The overwhelming response to the aid of the stricken child has inspired Health Ministry officials to try to nevertheless promise some form of state support for Dāvis. They have gotten “intensively” in touch with the bursar’s office at the hospital in Philadelphia to help pave the way for Dāvis reservation and the staff’s preparations at the exclusive clinic, the only place where the procedure is available.

The Philadelphia clinic in fact cut the price in half in light of Dāvis' situation, as LTV news program Panorāma briefly tried to zoom in on the paperwork indicating the true cost of the boy's operation and twenty-day stay (projected on his unpredictable rate of recovery) in the American hospital, which is said to be twenty times the cost of a hospital bed-night in Latvia.

To emphasize the fact that the operation is truly not available anywhere on the European continent, already ahead of Dāvis in Philadelphia are two young male child patients just like him from Belgium and Germany, according to Liene Dambiņa, a spokesperson for Children's University Hospital of Riga.
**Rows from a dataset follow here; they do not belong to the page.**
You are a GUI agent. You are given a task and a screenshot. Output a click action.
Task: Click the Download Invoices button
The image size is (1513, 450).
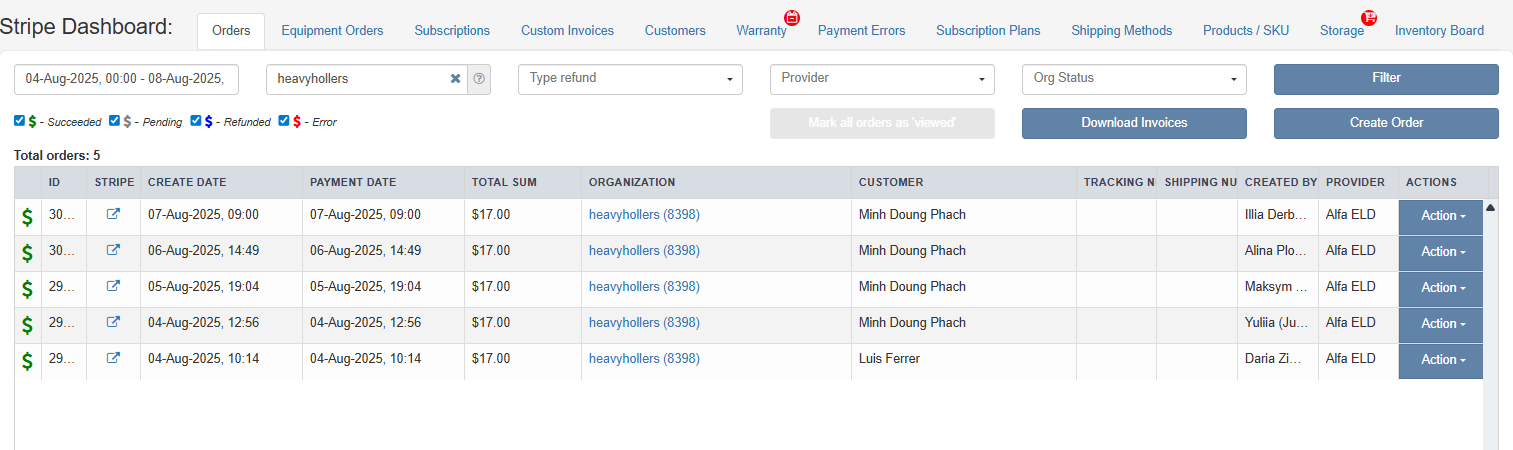click(x=1134, y=123)

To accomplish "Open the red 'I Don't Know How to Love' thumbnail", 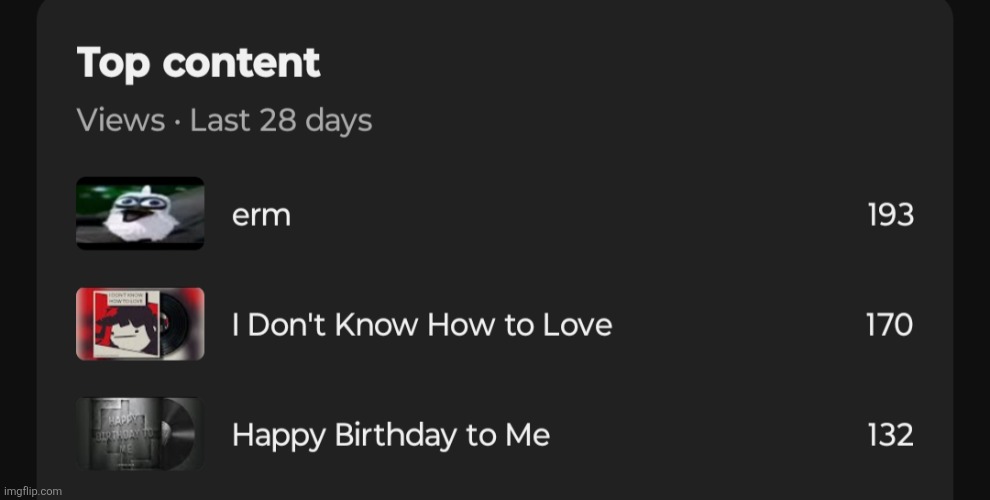I will 140,324.
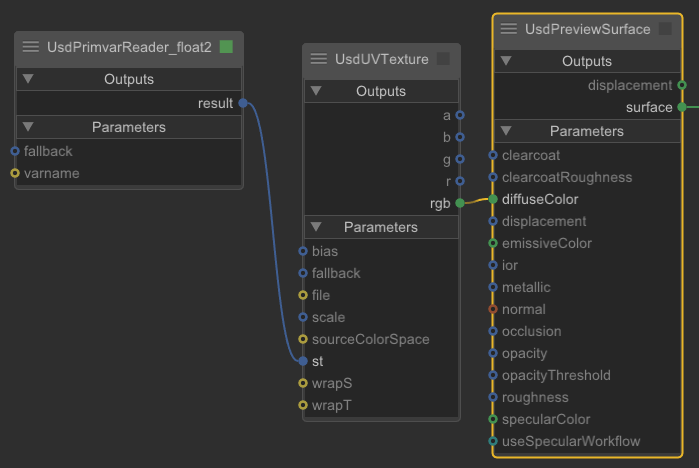The height and width of the screenshot is (468, 699).
Task: Collapse the Parameters section of UsdPreviewSurface
Action: point(506,131)
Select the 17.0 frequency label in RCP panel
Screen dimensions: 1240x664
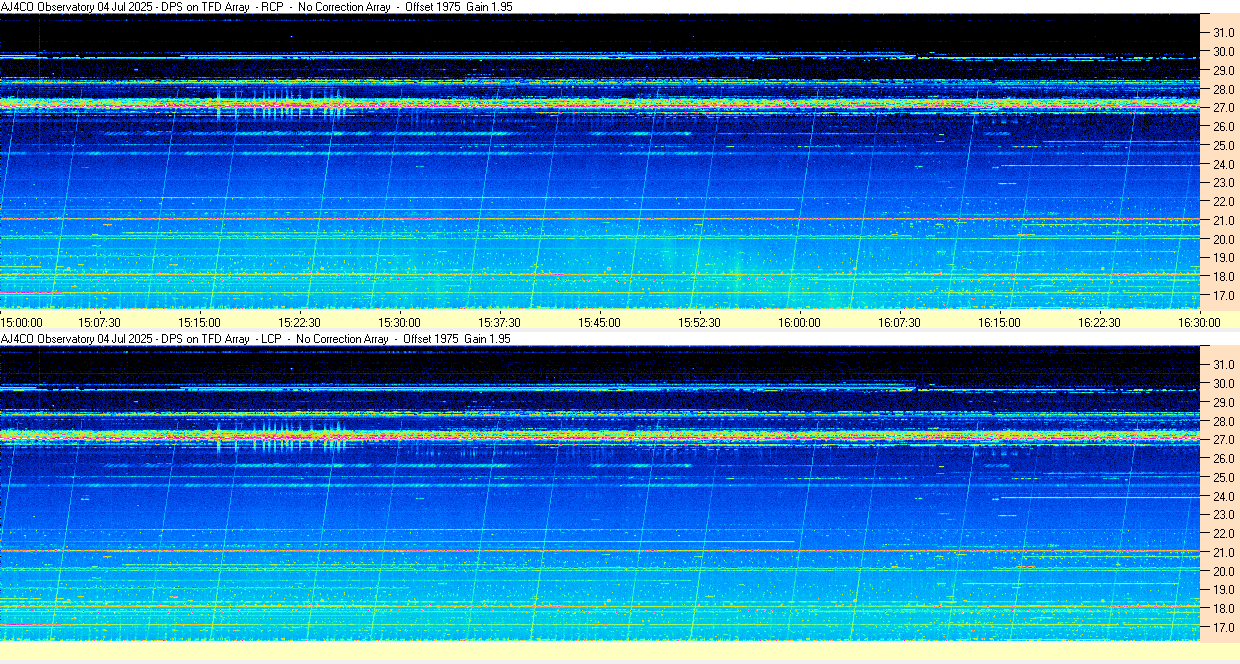tap(1223, 296)
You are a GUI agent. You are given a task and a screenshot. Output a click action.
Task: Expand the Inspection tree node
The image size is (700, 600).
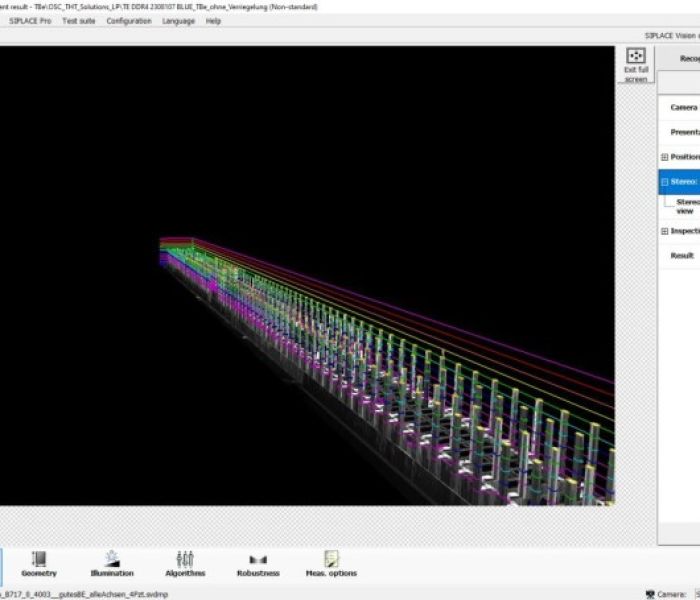tap(664, 232)
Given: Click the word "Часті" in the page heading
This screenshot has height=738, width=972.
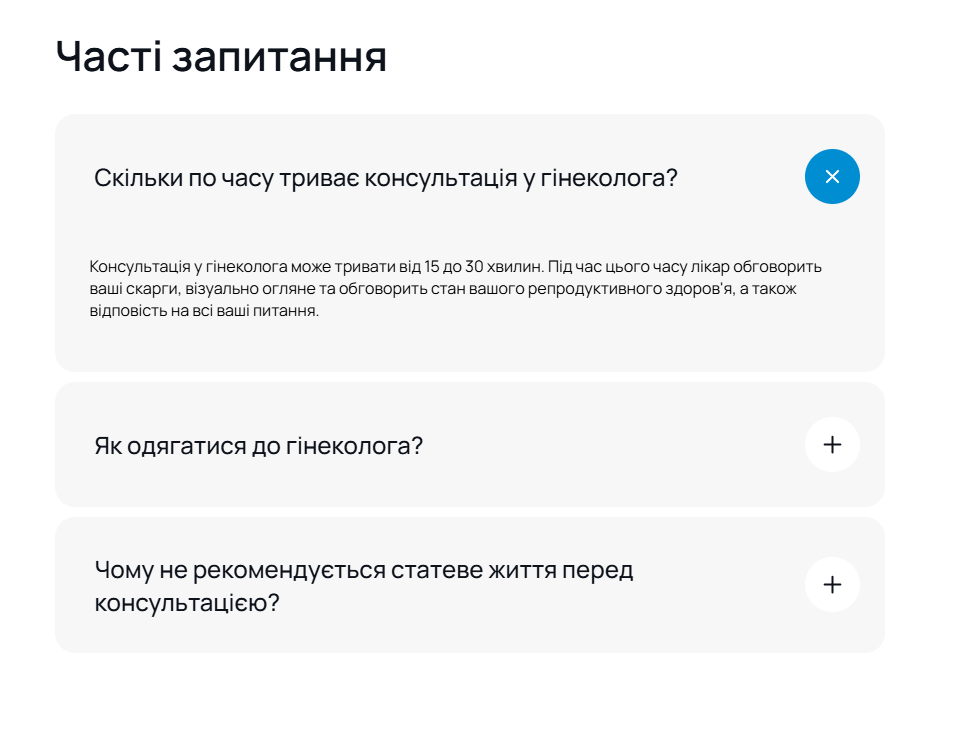Looking at the screenshot, I should (107, 56).
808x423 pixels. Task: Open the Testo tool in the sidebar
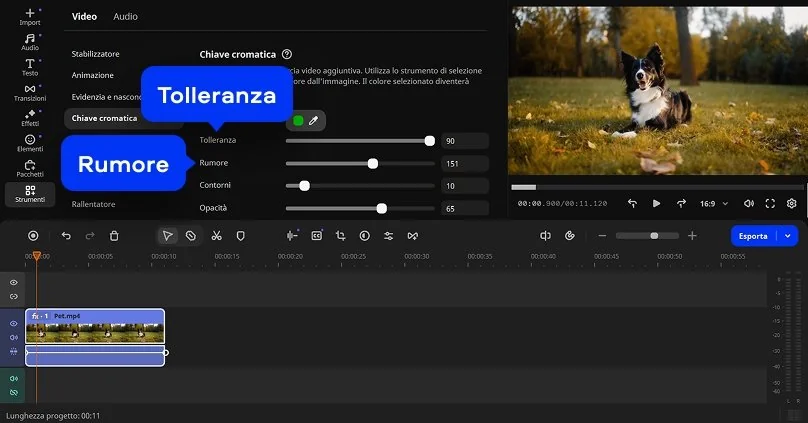pyautogui.click(x=30, y=66)
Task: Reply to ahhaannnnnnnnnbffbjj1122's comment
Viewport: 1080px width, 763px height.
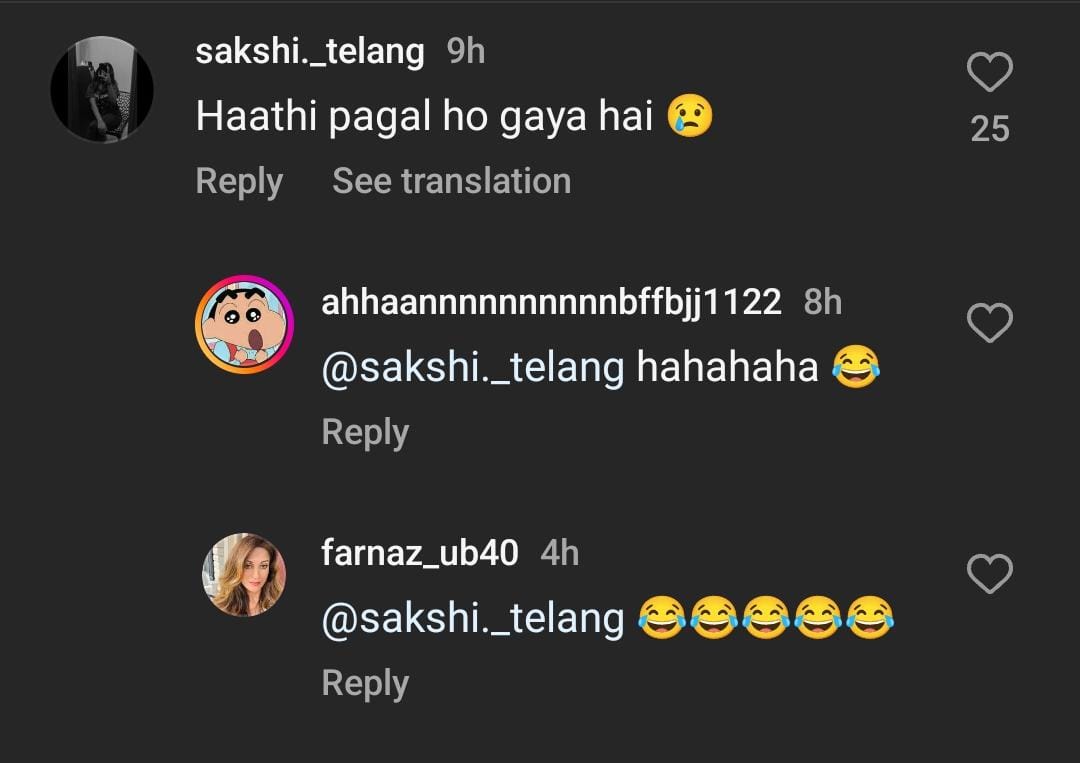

Indeed, had a suitably experienced team of doctors with the proper equipment been available in a European country, which alas it was not, Health Ministry regulations would have allowed the costs to be covered.

Health Minister Guntis Belēvičs has also vowed to find a way for the state to help the boy.

Already the state forestry agency Latvijas valsts meži announced it would contribute the remaining necessary funds to get Dāvis checked in to Philadephia Children's.

As for the brave patient himself, he has been watching the donations accrue on the internet site dedicated to his case. “He’s big enough to understand what’s going on,” says his mother Baiba, who expressed overwhelming surprise and gratitude for the response.

National airline airBaltic also expressed every intention of facilitating Dāvis’ medically-assisted trans-Atlantic flight there and back.